◆ RAW DATA
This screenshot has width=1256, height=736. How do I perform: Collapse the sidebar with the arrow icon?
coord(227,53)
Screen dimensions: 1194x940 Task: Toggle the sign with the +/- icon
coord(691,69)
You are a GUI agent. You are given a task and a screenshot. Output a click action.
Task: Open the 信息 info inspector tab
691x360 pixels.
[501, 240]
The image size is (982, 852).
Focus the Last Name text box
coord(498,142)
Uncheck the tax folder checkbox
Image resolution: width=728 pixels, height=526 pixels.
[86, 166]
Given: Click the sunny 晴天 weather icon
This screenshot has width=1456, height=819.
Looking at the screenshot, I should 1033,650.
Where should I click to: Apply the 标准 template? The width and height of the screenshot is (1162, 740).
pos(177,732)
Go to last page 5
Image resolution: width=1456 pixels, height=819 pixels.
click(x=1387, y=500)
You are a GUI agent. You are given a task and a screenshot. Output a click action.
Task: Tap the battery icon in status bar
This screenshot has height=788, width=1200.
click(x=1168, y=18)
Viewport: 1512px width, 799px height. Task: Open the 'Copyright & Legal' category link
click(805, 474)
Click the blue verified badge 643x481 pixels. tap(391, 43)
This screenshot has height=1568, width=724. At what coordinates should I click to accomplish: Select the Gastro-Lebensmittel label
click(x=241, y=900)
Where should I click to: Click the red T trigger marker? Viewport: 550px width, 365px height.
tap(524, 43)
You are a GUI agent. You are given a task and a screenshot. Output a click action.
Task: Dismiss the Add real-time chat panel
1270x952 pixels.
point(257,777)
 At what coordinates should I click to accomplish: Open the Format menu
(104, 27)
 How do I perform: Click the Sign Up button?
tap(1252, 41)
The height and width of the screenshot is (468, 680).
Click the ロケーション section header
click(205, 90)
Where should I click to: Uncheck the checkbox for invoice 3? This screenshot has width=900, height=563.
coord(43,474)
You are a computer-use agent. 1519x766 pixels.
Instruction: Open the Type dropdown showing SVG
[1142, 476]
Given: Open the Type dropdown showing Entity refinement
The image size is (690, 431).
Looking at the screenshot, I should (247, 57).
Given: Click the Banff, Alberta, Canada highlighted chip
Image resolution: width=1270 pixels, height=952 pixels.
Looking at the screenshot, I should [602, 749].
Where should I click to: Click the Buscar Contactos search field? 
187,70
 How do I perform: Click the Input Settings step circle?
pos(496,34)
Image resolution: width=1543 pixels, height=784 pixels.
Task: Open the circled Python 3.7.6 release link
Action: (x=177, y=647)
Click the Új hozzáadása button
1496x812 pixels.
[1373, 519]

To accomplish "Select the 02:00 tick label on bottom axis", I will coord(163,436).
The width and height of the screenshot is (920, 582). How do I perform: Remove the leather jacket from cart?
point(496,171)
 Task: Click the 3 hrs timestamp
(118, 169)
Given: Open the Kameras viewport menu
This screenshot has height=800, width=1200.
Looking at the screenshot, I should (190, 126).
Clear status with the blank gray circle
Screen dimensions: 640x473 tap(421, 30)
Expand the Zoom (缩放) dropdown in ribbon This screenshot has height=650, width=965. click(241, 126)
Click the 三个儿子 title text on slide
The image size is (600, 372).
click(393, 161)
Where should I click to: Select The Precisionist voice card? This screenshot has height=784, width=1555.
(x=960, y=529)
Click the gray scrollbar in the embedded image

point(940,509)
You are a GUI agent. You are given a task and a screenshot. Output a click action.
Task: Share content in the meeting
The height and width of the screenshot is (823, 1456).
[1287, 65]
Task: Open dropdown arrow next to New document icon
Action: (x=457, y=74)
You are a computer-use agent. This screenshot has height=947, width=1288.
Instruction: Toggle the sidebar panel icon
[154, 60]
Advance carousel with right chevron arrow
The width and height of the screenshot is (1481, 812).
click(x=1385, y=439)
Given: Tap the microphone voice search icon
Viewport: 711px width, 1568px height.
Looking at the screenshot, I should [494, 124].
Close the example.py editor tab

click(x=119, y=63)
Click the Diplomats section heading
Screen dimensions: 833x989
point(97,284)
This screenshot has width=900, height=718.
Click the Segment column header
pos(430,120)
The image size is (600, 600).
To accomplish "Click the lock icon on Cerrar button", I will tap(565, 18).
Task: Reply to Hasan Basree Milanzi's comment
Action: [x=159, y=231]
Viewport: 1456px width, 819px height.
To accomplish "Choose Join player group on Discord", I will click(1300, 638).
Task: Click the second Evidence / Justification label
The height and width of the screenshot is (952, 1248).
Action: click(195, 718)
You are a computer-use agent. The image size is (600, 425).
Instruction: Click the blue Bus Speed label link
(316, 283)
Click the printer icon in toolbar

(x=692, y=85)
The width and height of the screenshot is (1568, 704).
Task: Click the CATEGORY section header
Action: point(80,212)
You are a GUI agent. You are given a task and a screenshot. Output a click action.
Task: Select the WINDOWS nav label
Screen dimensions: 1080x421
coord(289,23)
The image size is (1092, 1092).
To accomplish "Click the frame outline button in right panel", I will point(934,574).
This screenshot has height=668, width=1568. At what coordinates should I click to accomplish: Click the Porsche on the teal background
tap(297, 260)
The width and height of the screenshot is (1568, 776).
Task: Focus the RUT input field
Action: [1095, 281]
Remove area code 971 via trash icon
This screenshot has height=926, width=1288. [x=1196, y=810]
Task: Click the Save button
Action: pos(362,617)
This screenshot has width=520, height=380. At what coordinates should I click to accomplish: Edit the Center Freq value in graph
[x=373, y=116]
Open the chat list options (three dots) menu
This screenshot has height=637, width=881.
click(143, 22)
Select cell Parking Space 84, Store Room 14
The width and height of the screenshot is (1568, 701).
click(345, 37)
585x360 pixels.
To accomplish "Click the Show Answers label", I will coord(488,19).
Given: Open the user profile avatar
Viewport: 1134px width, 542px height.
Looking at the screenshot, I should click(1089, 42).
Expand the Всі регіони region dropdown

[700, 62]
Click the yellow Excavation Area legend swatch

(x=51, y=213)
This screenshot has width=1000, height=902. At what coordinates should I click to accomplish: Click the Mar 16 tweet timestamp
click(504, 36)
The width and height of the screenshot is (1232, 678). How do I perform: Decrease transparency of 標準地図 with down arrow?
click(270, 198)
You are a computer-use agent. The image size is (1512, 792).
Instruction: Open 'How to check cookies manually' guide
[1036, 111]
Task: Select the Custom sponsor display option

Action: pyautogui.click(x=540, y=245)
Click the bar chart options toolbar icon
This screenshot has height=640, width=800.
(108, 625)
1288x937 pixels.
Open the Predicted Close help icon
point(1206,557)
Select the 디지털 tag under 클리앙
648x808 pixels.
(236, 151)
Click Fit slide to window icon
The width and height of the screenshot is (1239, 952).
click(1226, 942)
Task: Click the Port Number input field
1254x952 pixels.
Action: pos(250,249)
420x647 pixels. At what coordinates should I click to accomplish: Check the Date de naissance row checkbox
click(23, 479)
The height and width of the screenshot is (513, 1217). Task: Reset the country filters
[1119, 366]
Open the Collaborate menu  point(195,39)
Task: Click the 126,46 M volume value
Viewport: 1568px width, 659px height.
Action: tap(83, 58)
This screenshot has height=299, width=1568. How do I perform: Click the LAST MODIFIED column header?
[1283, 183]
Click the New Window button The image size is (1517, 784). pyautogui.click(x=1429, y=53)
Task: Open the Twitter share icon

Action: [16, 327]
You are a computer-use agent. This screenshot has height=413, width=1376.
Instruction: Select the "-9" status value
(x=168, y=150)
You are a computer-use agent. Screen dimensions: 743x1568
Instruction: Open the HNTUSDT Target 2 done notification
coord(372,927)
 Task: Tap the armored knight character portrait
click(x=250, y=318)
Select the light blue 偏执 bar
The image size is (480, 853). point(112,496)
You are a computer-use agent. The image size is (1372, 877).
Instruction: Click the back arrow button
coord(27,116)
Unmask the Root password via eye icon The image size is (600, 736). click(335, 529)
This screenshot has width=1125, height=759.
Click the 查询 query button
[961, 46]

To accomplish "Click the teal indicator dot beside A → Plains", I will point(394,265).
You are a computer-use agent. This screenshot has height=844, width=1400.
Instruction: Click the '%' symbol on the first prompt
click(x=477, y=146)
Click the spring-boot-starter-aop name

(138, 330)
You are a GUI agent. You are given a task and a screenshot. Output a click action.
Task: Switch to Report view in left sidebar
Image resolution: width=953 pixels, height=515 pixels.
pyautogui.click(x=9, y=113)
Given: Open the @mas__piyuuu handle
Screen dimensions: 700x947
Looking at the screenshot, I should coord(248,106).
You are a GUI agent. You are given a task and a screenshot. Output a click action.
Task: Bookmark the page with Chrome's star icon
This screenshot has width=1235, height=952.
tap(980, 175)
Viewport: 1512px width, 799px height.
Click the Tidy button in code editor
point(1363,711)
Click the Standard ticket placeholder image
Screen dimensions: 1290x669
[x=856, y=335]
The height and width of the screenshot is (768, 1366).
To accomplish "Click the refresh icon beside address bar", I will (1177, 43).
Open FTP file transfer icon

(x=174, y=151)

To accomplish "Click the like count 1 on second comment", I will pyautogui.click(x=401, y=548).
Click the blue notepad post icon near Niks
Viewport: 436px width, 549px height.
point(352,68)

◆ OBJECTIVE
Reproduce only the data from the line that contains "Close the example.py editor tab" to the line that contains "(x=51, y=213)", inclusive, substituting "scanner" for "printer" and leaving all else unchanged.

◆ FINISHED ANSWER
Close the example.py editor tab

click(x=119, y=63)
Click the Diplomats section heading
Screen dimensions: 833x989
point(97,284)
This screenshot has width=900, height=718.
Click the Segment column header
pos(430,120)
The image size is (600, 600).
To accomplish "Click the lock icon on Cerrar button", I will tap(565, 18).
Task: Reply to Hasan Basree Milanzi's comment
Action: [x=159, y=231]
Viewport: 1456px width, 819px height.
To accomplish "Choose Join player group on Discord", I will click(1300, 638).
Task: Click the second Evidence / Justification label
The height and width of the screenshot is (952, 1248).
Action: click(195, 718)
You are a computer-use agent. The image size is (600, 425).
Instruction: Click the blue Bus Speed label link
(316, 283)
Click the scanner icon in toolbar

(x=692, y=85)
The width and height of the screenshot is (1568, 704).
Task: Click the CATEGORY section header
Action: point(80,212)
You are a GUI agent. You are given a task and a screenshot. Output a click action.
Task: Select the WINDOWS nav label
Screen dimensions: 1080x421
coord(289,23)
The image size is (1092, 1092).
To accomplish "Click the frame outline button in right panel", I will point(934,574).
This screenshot has height=668, width=1568. At what coordinates should I click to accomplish: Click the Porsche on the teal background
tap(297, 260)
The width and height of the screenshot is (1568, 776).
Task: Focus the RUT input field
Action: [1095, 281]
Remove area code 971 via trash icon
This screenshot has height=926, width=1288. [x=1196, y=810]
Task: Click the Save button
Action: pos(362,617)
This screenshot has width=520, height=380. At what coordinates should I click to accomplish: Edit the Center Freq value in graph
[x=373, y=116]
Open the chat list options (three dots) menu
This screenshot has height=637, width=881.
click(143, 22)
Select cell Parking Space 84, Store Room 14
The width and height of the screenshot is (1568, 701).
click(345, 37)
585x360 pixels.
To accomplish "Click the Show Answers label", I will coord(488,19).
Given: Open the user profile avatar
Viewport: 1134px width, 542px height.
Looking at the screenshot, I should click(1089, 42).
Expand the Всі регіони region dropdown

[700, 62]
Click the yellow Excavation Area legend swatch

(x=51, y=213)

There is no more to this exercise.